MALLEIKAT: Solche Szenarien müssen regelmäßig geübt werden – in enger Zusammenarbeit mit Feuerwehr, Rettungsdiensten und Krankenhausleitung. Wir haben Alarm- und Einsatzpläne, definierte Abläufe und klar verteilte Rollen. Alle Beteiligten müssen im Ernstfall wissen, was zu tun ist. Vor kurzem hat der EN-Kreis ein neues MANV-Konzept etabliert. Deswegen sind gerade jetzt Übungen und die Überprüfung der eigenen Pläne wichtig. Wir reden ja einerseits von MANV-Lagen, bei denen wir als Krankenhaus mitunter eine erhebliche Anzahl Verletzter von einer Einsatzstelle zugewiesen bekommen, andererseits kann das Krankenhaus auch selbst in so eine Situation kommen.
IMAGE: Nehmen die Gefährdungslagen in Ihrer Wahrnehmung zu?
MALLEIKAT: Die Sensibilität ist auf jeden Fall gestiegen – zu Recht.

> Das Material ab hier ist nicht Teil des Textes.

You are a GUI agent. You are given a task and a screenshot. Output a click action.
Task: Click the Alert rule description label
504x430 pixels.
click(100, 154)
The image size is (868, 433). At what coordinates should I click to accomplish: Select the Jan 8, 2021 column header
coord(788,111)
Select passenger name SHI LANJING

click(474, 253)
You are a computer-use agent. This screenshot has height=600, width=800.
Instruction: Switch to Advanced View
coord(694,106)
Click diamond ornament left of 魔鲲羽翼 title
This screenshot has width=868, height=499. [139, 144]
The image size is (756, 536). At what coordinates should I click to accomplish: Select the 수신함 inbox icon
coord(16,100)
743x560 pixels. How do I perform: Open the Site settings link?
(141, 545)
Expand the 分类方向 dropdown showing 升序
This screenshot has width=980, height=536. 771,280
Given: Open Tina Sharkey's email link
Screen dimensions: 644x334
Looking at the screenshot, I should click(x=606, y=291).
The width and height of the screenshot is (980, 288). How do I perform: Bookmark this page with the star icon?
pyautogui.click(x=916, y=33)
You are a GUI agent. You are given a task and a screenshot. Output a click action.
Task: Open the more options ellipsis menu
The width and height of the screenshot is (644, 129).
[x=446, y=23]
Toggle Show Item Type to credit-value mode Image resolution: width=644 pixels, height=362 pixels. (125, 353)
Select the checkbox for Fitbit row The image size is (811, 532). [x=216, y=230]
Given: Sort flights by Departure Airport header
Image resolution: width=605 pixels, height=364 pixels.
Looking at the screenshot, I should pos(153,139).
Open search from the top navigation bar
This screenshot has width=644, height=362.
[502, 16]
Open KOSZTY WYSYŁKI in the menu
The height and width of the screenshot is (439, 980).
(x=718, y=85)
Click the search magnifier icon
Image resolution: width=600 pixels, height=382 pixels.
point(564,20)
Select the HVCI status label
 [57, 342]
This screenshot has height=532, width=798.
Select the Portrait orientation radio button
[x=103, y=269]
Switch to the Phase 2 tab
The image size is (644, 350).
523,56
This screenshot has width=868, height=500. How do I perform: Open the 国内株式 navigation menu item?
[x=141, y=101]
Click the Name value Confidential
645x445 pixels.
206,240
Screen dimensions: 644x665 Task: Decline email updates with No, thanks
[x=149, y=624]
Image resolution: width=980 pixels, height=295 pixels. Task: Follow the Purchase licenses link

Großveranstaltungen, politische Lagen, psychische Erkrankungen – all das spielt eine Rolle. Viele Mitarbeitende nahmen zum Beispiel die Pandemie als eine solche Lage wahr. Seitdem haben sich viele Abläufe in den Krankenhäusern geändert. Regelmäßige Fortbildungen zu Terror- oder Amoklagen und zur psychischen Belastung der Mitarbeitenden sind sehr wichtig.
IMAGE: Welche Belastungen gibt es in der Notaufnahme?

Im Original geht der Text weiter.